NYC’s ‘Freelance Isn’t Free’ Act Takes Effect May 15: Beware of the Independent ContractorFebruary 22, 2017 – Alerts Hospitality Alert
As reported in a previous alert, the New York City Council unanimously passed the “Freelance Isn’t Free” Act in October 2016. On November 16, 2016, Mayor de Blasio signed the bill into law and it will take effect on May 15, 2017. Employers must become familiar with the requirements of the act and dedicate the necessary resources to comply with its strict provisions.
The act defines a “freelance worker” as “any natural person or any organization composed of no more than one natural person whether or not incorporated or employing a trade name that is hired or retained as an independent contractor by a hiring party to provide services in exchange for compensation.” Thus, the provision applies to those situations where a business hires an individual to complete a project rather than another business, even when that individual uses a corporate or trade name. According to this definition, a freelance worker is an independent contractor. For this reason, employers hiring freelancers must also ensure compliance with state and federal laws concerning independent contractors.

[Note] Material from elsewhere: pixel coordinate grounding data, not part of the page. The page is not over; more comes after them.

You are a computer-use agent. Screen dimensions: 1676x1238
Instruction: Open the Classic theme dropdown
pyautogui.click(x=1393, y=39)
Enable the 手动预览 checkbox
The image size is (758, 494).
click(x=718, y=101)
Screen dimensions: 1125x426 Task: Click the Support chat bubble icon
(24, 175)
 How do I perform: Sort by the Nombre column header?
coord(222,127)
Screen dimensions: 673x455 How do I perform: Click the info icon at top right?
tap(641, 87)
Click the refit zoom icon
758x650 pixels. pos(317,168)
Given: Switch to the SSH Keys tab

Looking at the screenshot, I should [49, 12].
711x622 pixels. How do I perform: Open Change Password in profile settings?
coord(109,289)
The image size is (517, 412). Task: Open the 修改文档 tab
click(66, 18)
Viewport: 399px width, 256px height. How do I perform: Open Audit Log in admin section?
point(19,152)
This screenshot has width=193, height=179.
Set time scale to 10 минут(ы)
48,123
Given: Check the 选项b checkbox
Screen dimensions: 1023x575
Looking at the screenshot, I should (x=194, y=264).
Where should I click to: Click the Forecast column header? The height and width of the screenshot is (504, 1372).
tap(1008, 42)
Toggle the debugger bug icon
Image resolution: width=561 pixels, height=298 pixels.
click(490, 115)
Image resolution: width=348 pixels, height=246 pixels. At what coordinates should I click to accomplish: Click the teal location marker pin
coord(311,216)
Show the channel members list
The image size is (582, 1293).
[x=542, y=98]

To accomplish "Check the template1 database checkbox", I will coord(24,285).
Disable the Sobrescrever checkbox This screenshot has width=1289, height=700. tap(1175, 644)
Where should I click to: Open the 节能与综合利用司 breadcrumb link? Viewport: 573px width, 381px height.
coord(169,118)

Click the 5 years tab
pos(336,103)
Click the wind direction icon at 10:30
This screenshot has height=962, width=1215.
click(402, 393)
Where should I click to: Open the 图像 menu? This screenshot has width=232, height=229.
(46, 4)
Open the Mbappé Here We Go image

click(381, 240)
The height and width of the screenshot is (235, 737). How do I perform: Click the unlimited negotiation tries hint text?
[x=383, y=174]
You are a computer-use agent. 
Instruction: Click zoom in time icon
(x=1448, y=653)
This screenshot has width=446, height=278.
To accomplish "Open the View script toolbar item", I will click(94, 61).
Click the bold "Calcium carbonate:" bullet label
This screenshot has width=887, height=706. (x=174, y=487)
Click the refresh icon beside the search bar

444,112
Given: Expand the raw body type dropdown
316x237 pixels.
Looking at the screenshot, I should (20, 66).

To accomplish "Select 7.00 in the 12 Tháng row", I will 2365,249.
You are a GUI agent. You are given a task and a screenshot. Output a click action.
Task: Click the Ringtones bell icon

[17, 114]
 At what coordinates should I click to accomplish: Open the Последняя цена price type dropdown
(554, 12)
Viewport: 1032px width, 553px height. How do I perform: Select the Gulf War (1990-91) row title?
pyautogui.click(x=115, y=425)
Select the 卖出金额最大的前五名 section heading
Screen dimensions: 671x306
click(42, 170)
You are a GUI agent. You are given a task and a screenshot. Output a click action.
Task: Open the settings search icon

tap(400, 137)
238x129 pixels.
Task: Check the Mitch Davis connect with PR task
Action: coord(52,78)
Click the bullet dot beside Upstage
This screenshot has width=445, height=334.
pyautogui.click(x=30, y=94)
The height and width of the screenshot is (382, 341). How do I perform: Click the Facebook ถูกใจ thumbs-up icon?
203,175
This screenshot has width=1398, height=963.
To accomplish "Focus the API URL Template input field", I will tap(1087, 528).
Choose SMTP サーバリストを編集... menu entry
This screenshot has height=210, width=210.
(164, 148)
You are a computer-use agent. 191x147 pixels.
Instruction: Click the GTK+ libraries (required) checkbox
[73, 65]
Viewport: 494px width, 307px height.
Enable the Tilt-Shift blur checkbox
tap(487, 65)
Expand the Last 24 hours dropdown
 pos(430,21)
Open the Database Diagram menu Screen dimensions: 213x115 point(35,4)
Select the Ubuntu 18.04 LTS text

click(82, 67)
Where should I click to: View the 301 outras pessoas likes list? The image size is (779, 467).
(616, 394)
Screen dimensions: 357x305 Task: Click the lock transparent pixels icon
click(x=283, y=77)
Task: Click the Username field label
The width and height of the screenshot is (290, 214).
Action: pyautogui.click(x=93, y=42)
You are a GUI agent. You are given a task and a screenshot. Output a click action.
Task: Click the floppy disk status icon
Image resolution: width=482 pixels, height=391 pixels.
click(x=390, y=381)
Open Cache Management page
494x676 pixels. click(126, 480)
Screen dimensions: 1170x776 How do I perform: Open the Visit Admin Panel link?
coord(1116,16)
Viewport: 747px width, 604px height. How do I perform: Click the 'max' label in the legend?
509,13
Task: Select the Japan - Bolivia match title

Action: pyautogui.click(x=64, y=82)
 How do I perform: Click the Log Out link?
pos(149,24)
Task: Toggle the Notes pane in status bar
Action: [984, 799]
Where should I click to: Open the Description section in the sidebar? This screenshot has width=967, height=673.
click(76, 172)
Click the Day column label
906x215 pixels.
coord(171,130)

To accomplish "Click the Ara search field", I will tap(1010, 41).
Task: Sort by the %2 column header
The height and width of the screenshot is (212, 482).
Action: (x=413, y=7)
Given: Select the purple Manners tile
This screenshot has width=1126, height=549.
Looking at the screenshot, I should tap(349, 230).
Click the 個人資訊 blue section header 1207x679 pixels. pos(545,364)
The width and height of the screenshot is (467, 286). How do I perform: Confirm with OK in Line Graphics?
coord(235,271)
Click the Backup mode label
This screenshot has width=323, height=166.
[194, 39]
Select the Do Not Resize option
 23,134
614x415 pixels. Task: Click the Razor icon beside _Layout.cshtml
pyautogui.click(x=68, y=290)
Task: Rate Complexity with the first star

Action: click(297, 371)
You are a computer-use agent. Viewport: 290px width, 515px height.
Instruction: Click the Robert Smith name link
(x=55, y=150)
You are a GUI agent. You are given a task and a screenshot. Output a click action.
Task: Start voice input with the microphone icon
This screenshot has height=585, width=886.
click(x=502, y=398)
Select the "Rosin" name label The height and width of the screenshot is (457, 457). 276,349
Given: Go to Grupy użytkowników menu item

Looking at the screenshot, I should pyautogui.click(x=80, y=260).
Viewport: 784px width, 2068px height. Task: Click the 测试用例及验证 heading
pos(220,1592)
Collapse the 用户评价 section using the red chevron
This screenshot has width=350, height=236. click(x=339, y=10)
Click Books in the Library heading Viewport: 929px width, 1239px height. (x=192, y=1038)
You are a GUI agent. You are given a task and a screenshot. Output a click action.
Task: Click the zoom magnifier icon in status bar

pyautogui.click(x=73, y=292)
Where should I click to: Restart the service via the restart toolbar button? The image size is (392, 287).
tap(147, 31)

The act requires all freelance jobs (or an aggregate of jobs over the span of 120 days) with a value of at least $800 to be memorialized in a written contract. The contract must include the names and addresses of the freelancer and the hiring party, an itemized accounting of the work to be performed, the rate of pay and the payment date. In the event that a payment date is not specified, the act requires payment within 30 days from the completion of the work.
The act also permits freelancers to bring claims against hiring parties who fail to pay or delay payment under contract and prohibits hiring parties from harassing and intimidating freelancers from exercising their rights under the bill. Within two years of an alleged violation, freelancers will be able to file complaints with the newly created Office of Labor Standards (OLS), which operates within the Division of Consumer Affairs, an agency that, as we have seen, has been aggressively enforcing the New York City Earned Sick Time Act in recent years. Alternatively, a freelancer can bring a claim in civil court within six years of an alleged breach of contract or for retaliation.
A prevailing freelancer in a claim for a violation of the written contract requirement will be awarded $250 in statutory damages and double damages for the underlying value of the contract. The act also gives the OLS the right to bring legal action against a repeat offender and impose a penalty of up to $25,000.
The act places the burden of compliance on the employer and subjects noncompliant employers to substantial liability. Employers should work closely with counsel in order to properly follow the act’s provisions.